11-20-04The Stranger's Wrath code is possibly the most stable and robust game code base ever; certainly it's by far the most stable I've ever seen. On the entire project, we've only had two persistent nasty crash bugs - one was from Granny (a licensed library), and another is from XACT (the XBox audio library). Both of those libraries fail to follow our guidelines of being self-checking, input-validating, etc. For example, XACT will simply crash any time you play sounds with an index out of bounds, which can happen easily due to people have different revisions of the content. It's been extremely important for us to have this level of stability. We are able to take the development build and deliver it as a fully stable milestone in about 1 days' notice. Generally the bad bugs we have to fix are "stop playthrough" bugs, not crash bugs, and quite often the "stop playthrough" is just a design issue, that eg. this door doesn't open so you can't move on. We had to deliver numerous demos to publishers, to MS, to EA, to press, and it was all reasonably easy because we could go from full development to a stable build so quickly. In fact, it encouraged some practices I wasn't too fond of - the design team would frequently work on demos until the day before delivery, so we only got one day of content lock to test & fix code. In the past I've always wanted closer to a week of content lock to make sure we get a stable build.
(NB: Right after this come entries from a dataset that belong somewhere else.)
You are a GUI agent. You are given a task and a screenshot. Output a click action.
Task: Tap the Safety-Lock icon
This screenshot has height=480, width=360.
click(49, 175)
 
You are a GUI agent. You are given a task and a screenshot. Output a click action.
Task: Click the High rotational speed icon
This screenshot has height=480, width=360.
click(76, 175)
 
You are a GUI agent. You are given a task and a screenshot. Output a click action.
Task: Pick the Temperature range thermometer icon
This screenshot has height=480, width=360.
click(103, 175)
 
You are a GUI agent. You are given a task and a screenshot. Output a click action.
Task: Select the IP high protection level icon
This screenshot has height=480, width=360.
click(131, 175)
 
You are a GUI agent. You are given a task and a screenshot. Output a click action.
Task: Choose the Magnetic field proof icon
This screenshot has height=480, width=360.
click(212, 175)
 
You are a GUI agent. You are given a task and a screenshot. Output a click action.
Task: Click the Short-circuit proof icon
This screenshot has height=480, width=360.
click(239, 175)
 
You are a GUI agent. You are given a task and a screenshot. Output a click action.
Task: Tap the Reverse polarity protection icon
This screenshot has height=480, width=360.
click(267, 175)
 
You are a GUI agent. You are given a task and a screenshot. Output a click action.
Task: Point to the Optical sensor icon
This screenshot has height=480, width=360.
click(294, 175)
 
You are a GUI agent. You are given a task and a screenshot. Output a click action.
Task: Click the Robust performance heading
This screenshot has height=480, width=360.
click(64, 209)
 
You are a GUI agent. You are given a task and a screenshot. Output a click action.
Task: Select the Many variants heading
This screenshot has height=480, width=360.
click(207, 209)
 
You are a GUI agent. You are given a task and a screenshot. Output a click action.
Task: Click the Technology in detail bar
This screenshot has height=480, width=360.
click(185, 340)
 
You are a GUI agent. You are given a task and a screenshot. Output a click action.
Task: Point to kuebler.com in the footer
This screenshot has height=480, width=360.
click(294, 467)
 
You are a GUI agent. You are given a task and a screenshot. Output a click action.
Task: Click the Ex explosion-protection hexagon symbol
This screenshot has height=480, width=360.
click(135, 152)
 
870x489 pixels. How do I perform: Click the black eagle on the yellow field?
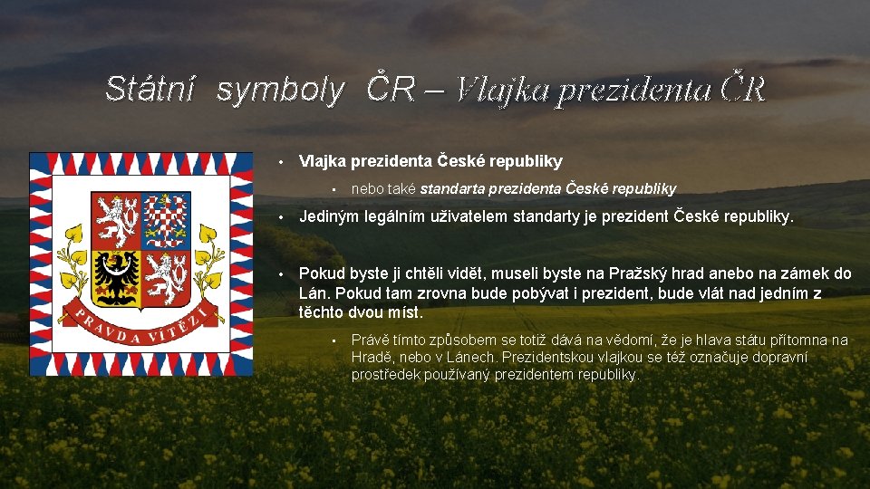[116, 275]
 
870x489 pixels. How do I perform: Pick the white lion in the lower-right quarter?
[166, 275]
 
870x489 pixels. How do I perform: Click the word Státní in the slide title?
[150, 89]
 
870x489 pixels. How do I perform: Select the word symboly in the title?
[281, 89]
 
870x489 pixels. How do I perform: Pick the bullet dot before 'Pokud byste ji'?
[282, 273]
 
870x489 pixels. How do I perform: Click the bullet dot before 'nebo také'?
[334, 189]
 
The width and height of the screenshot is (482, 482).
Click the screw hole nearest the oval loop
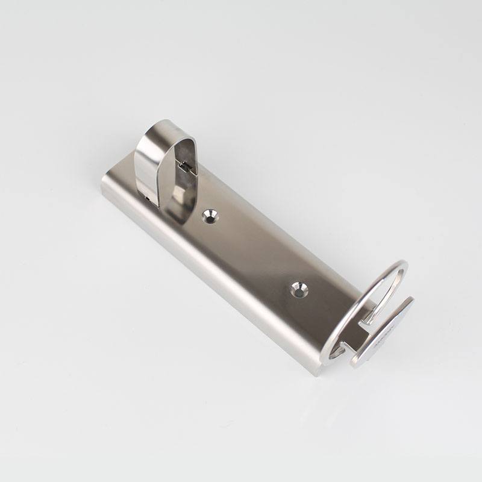(x=210, y=216)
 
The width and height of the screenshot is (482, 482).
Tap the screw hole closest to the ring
(x=297, y=290)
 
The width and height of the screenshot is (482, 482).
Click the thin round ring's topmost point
(x=399, y=262)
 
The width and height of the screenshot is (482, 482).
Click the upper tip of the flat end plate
(x=412, y=299)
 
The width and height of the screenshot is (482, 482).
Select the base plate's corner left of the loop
(x=103, y=184)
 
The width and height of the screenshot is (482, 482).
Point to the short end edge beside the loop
(x=111, y=175)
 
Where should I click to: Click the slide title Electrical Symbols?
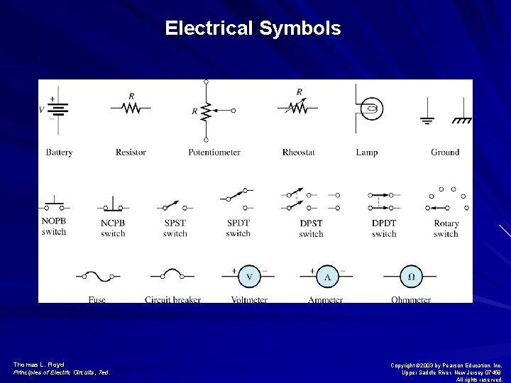point(253,28)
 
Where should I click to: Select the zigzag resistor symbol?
point(131,108)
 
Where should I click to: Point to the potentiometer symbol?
point(207,111)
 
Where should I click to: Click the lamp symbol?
point(369,109)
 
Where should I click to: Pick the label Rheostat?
point(298,152)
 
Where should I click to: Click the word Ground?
point(445,152)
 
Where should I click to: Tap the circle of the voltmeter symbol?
point(249,277)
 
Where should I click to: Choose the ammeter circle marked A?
point(327,277)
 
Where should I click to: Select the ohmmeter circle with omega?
point(411,277)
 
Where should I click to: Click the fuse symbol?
point(97,276)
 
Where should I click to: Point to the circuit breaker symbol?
point(172,275)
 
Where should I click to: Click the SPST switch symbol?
point(175,206)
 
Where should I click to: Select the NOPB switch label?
point(54,227)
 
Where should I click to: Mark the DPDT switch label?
point(384,228)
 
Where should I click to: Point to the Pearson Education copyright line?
point(446,365)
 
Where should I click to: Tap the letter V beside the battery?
point(41,110)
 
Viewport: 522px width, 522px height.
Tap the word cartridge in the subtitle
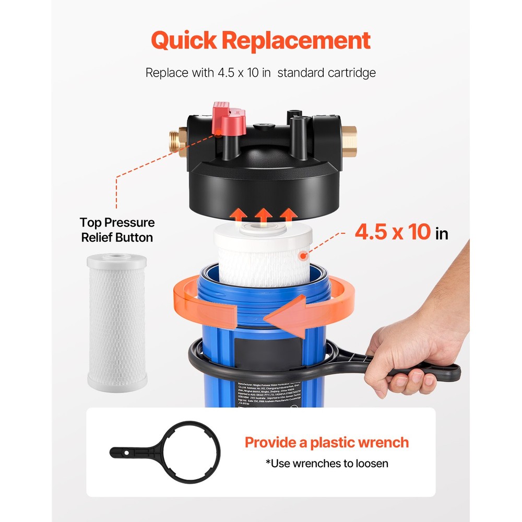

I would discourage all programmers from relying on repro for bugs. I don't use repros unless it's a strange bug or needs a specific case to test, etc. Generally I try to fix bugs just by looking at the code. When someone describes a bug to me, I think of where in the code that problem could be caused, then I simply go and look at that part of the code. You can look at that code and see how it might break, and 99% of the time you can spot the bug just by looking and making sure it's robust. Even if you don't spot the bug, if you have a good idea where it is, you just add some more asserts and self-checks and logs in that part of the code, and hopefully those will trip in the future and give you more information, and they can stay there to make sure the code seems strong. Another thing that I emphasize is to look at how the bug happened and try to prevent that from happening in the future. Look at the buggy code - how did that get in? Was it reviewed? Did both people involved actually understand that bit of code? Did they talk to the original author? Did they test it? Did they have good asserts checking the code? I try to not only fix the bug, but also fix the behavior that made the bug. Sure, sometimes you just have mistakes that make bugs and everyone was doing the right thing, but that's actually rare compared to bugs made from someone trying to be too fast or sloppy (often me). Repro is sort of a crutch for bugs. I don't like to fix the code for one specific repro case - I like to make the code bulletproof for all possible break cases.
It's funny to me that we (Oddworld) and Bungie use the absolute opposite coding styles, and yet the result is extremely similar. We use heavy C++, dynamic allocation, multiple inheritance, STL. They use almost straight C, macros, function pointers instead of inheritance, no dynamic allocation at all, etc. In the end, we both push the XBox very hard, running the GPU to the limit, using all the 64 megs of RAM to the fullest. I know they don't believe that we use the hardware or memory optimally (in reality, we do stall on L2 cache misses because of our polymorphism, but that's maybe 3% of CPU time lost), and we don't believe they can possibly develop rapidly and robustly, but probably we're both wrong. However, our situations are very different, and I can't imagine their style would work here. We've had to hack in crazy new features on a daily basis; if I want to make some types of objects support some new interface, I can just define that interface and dynamic_cast to it at the query point; I don't have to push my crazy feature up to the base class.